Arun Shourie makes the case that the Americans are bound by their Atomic Energy Act of 1954 and the Hyde Act, and that the 123 Agreement does not in any way invalidate them. (I don’t have a link to Shourie’s article, and so I will post his article below the fold until such time that I have a link.)
My view is that India should not sign the agreement. I find the arguments by Iyengar and Shourie persuasive. Just for argument’s sake, let’s assume that it is a bad agreement and India pays dearly for it down the line. What is the penalty that those who pushed India into such a bad deal face? None at all. Mr Singh and boss will never have the pay for the follies, just as their predecessors whose gross stupidity has caused untold misery on hundreds of millions of Indians got away with no penalty (and indeed they are celebrated as great visionaries and leaders.)
I think that the prime minister is not a deluded fool and knows fully well what the 123 Agreement will do to India. That forces me to conclude that he is dishonest in his insistence that it is good for India.

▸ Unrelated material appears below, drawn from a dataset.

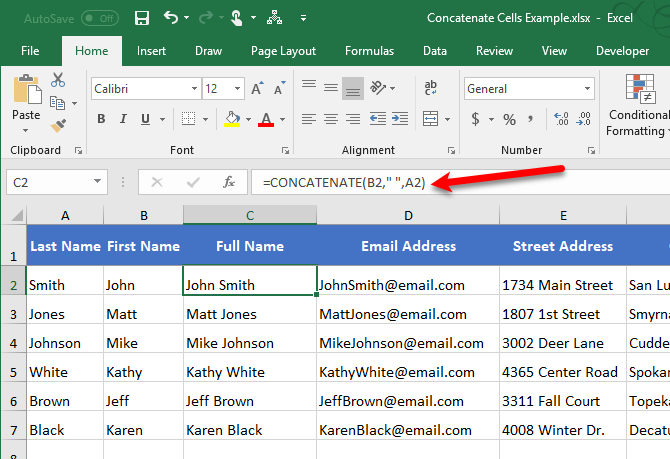The height and width of the screenshot is (459, 670).
Task: Click the Insert Function fx icon
Action: click(229, 182)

But then it is not the least surprising to find dishonest politicians in India. That’s Indian democracy for you — and therein lies the only consolation for me: the people choose unwisely and it is they who will suffer the consequences of their choices.
It’s all karma, neh?
“But there is nothing new”
“But why now? Why on the eve of the NSG meeting in Vienna?” – the cry went up. Entirely predictably: when they can’t deal with the facts of a disclosure, the embarrassed always demand, “But why now?”! Should we not, on the contrary, be grateful that, at least at this penultimate hour, someone has awakened us to what the Government is bartering away in Vienna? Is there an inauspicious time for being awakened to the facts? “The secret letter has been revealed by a known opponent of the nuclear deal,” they say – as if the fact that the person disclosing the document is a known opponent of the deal, in some way dilutes the veracity of the text! And this from a newspaper that discloses secret documents every other week!
“But there is nothing new in the US Administration letter to the Congress,” say the spokesmen of the Government, and its apologists in the media. Actually, that very fact, as we shall soon see, makes things all the worse. Indeed, the American Ambassador, Mulford, has been more specific: he has said that the letter that the Administration sent to the US Congress contains nothing that has not already been shared with the Indian Government. In a word, the Government has known all these facts all along, and has yet continued to assert its falsehoods to the contrary for months on end. The US Administration letter, in fact, reveals more: on point after point, it reveals that the Indian Government, while asserting falsehoods to the contrary here in India, has not just been in the know of what the Americans were extracting, it agreed with the construction the Americans had put on the clauses in question.
“Falsehoods” is the right word, make no mistake.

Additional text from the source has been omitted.